How does climate change affect us?
When a United Nations report detailed the irreversible and long-lasting effects of global warming, Shawnee Councilwoman Lindsey Constance found herself fixating on the future of her 8-year-old daughter, Lucy.
The Weather Channel had ranked Kansas City fifth of 25 U.S. cities most likely to be affected by climate change. Scientists say more days above 90 degrees, extreme drought and heavier rains are in store for the metropolitan area.
“I flipped in my head to 2030,” said Constance, referring to the year her daughter graduates high school. “To me it was terrifying to think about the fact that we might not have much of a hopeful future.”
After an international group of scientists issued the climate report in October, Constance teamed up with the city of Roeland Park and its mayor, Michael Kelly, to rally local leaders around addressing climate change in the Kansas City area.
What started off as a one-time workshop in December for those interested in studying the problem has since transformed into the Metro KC Climate Action Coalition, which received national recognition this month as it prepares to host a Climate Action Summit it hopes will draw up to 1,000 people in September.
The city has earned $10,000 to put toward the coalition, made up of dozens of members from local municipalities, nonprofits and utility companies from both side of the state line.
The group’s mission is not just about finding ways to slow the almost-certain progression of climate change. It’s about preparing for its inevitable effects — including the extreme winters and summers — that Kansas City has already begun to experience.
“The overall idea of the organization that we created last year was to empower those municipal leaders who understand the need for collective action since our climate doesn’t stop at our transitional boundaries,” said Kelly.
While Kelly said he was shocked that 130 people turned out for that first December meeting, he said it was clear that city leaders saw a need to study ways to address climate change together.
“From there, we thought wouldn’t it be great if we modeled these strategies for the region,” Kelly said.
These strategies can include planting trees or promoting urban gardens to mitigate the heat from asphalt and concrete. Municipalities could push for “green” roofs, solar panels, LED lighting and other energy efficient practices. They could help companies transition to sustainable power, like wind energy.
And the strategies include developing local climate action plans and legislative platforms to implore state and federal leaders to address the problem.
“Climate change is indisputably real and one of the most daunting challenges of our day,” U.S. Rep. Sharice Davids of Kansas’ 3rd District said in a statement. “I’m proud to see Roeland Park, in collaboration with our neighboring communities, at the forefront of the effort to create a climate safe world. I look forward to partnering with them in this endeavor.”

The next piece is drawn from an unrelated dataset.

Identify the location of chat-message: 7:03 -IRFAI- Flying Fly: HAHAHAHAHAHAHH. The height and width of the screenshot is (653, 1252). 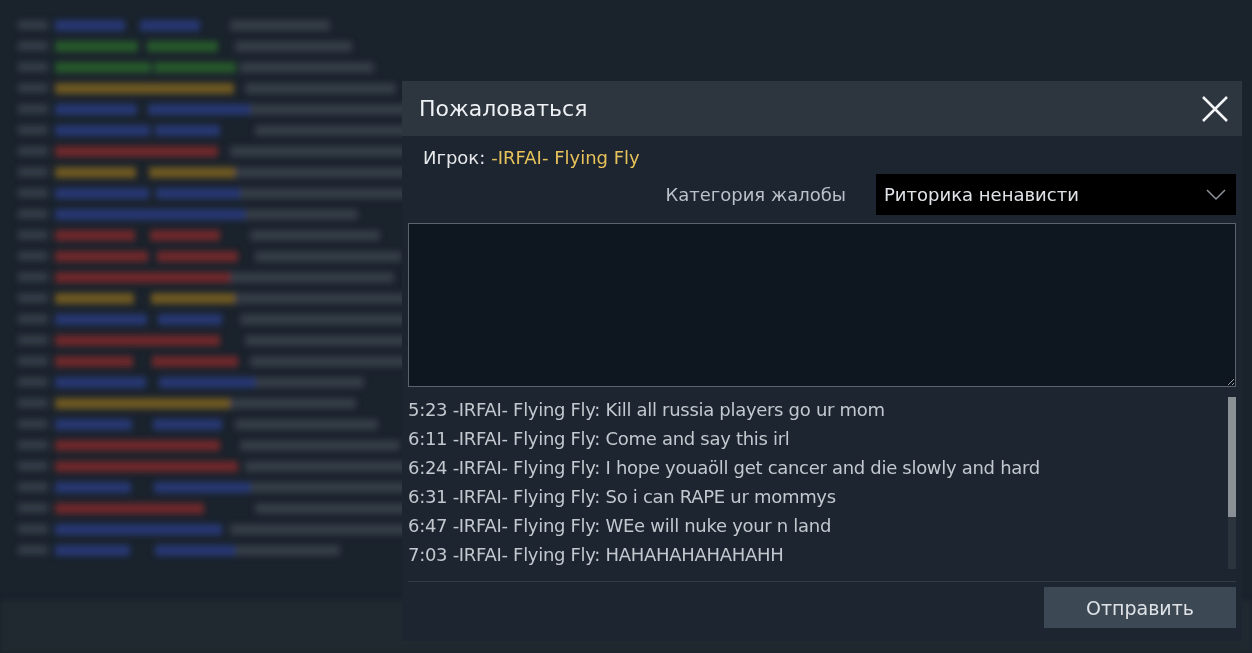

One of their largest projects is the Climate Action Summit, planned for Sept. 14 at Johnson County Community College. There, elected officials, city administrators, academics, parents and students can attend panels about climate action, listen to nationally recognized speakers and participate in policy discussions.
The goal is to host 1,000 people at the event, Constance said.
“I think it’s significant just the fact that you have all of these leaders representing people from different cities, counties, school districts all these different levels of government,” Constance said. “It’s everybody working toward solutions.”
Kelly said these local partnerships are crucial, especially as state and federal politicians show inconsistent support for addressing climate change.
“It’s difficult to find a one-size-fits-all solution at the state level, but that’s why it’s really heartening to see cities across the world take the lead,” Kelly said.
The stakes are high.
“No risk from sea-level rise in this city in the middle of the country,” read the Climate Disruption Index study regarding Kansas City. “What’s in play, though, is heat in the form of urban heat islands and extreme drought. The city will see 20 more days above 90 degrees than its rural counterparts, according to Climate Central, plus more drought in the coming years.”
The study also cited increases in average annual temperatures and an uptick in major heat waves.
“While it’s alarming to see KC ranked fifth,” said Kelly, “I also know that KC is up for the challenge.”